- [Entries drawn from a collection]:

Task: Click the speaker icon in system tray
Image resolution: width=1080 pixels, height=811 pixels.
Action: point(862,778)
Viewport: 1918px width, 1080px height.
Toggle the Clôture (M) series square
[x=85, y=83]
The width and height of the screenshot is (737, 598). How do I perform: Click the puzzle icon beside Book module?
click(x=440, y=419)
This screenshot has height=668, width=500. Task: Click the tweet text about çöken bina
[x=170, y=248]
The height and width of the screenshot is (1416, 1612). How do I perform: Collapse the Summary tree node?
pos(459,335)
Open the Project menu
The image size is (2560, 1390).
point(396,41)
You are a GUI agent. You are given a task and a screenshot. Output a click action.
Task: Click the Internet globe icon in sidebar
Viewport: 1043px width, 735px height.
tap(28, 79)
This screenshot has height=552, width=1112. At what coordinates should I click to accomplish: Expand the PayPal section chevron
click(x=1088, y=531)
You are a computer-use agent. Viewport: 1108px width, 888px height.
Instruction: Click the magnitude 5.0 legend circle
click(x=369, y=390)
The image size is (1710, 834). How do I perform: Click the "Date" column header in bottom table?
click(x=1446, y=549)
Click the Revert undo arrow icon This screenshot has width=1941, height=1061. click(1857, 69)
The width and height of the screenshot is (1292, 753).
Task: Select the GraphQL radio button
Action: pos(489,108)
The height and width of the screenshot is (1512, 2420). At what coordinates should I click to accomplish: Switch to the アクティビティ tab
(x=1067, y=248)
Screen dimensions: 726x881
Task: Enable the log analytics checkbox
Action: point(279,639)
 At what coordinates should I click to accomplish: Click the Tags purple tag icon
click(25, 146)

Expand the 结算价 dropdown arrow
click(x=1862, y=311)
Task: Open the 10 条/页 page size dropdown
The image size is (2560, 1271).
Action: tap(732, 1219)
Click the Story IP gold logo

- [What you are asked to do]: Extract every line of the records above, keeping each one identical to the original.

- [Solved problem]:
Task: Click the speaker icon in system tray
Image resolution: width=1080 pixels, height=811 pixels.
Action: point(862,778)
Viewport: 1918px width, 1080px height.
Toggle the Clôture (M) series square
[x=85, y=83]
The width and height of the screenshot is (737, 598). How do I perform: Click the puzzle icon beside Book module?
click(x=440, y=419)
This screenshot has height=668, width=500. Task: Click the tweet text about çöken bina
[x=170, y=248]
The height and width of the screenshot is (1416, 1612). How do I perform: Collapse the Summary tree node?
pos(459,335)
Open the Project menu
The image size is (2560, 1390).
point(396,41)
You are a GUI agent. You are given a task and a screenshot. Output a click action.
Task: Click the Internet globe icon in sidebar
Viewport: 1043px width, 735px height.
tap(28, 79)
This screenshot has height=552, width=1112. At what coordinates should I click to accomplish: Expand the PayPal section chevron
click(x=1088, y=531)
You are a computer-use agent. Viewport: 1108px width, 888px height.
Instruction: Click the magnitude 5.0 legend circle
click(x=369, y=390)
The image size is (1710, 834). How do I perform: Click the "Date" column header in bottom table?
click(x=1446, y=549)
Click the Revert undo arrow icon This screenshot has width=1941, height=1061. click(1857, 69)
The width and height of the screenshot is (1292, 753).
Task: Select the GraphQL radio button
Action: pos(489,108)
The height and width of the screenshot is (1512, 2420). At what coordinates should I click to accomplish: Switch to the アクティビティ tab
(x=1067, y=248)
Screen dimensions: 726x881
Task: Enable the log analytics checkbox
Action: point(279,639)
 At what coordinates should I click to accomplish: Click the Tags purple tag icon
click(25, 146)

Expand the 结算价 dropdown arrow
click(x=1862, y=311)
Task: Open the 10 条/页 page size dropdown
The image size is (2560, 1271).
Action: tap(732, 1219)
Click the Story IP gold logo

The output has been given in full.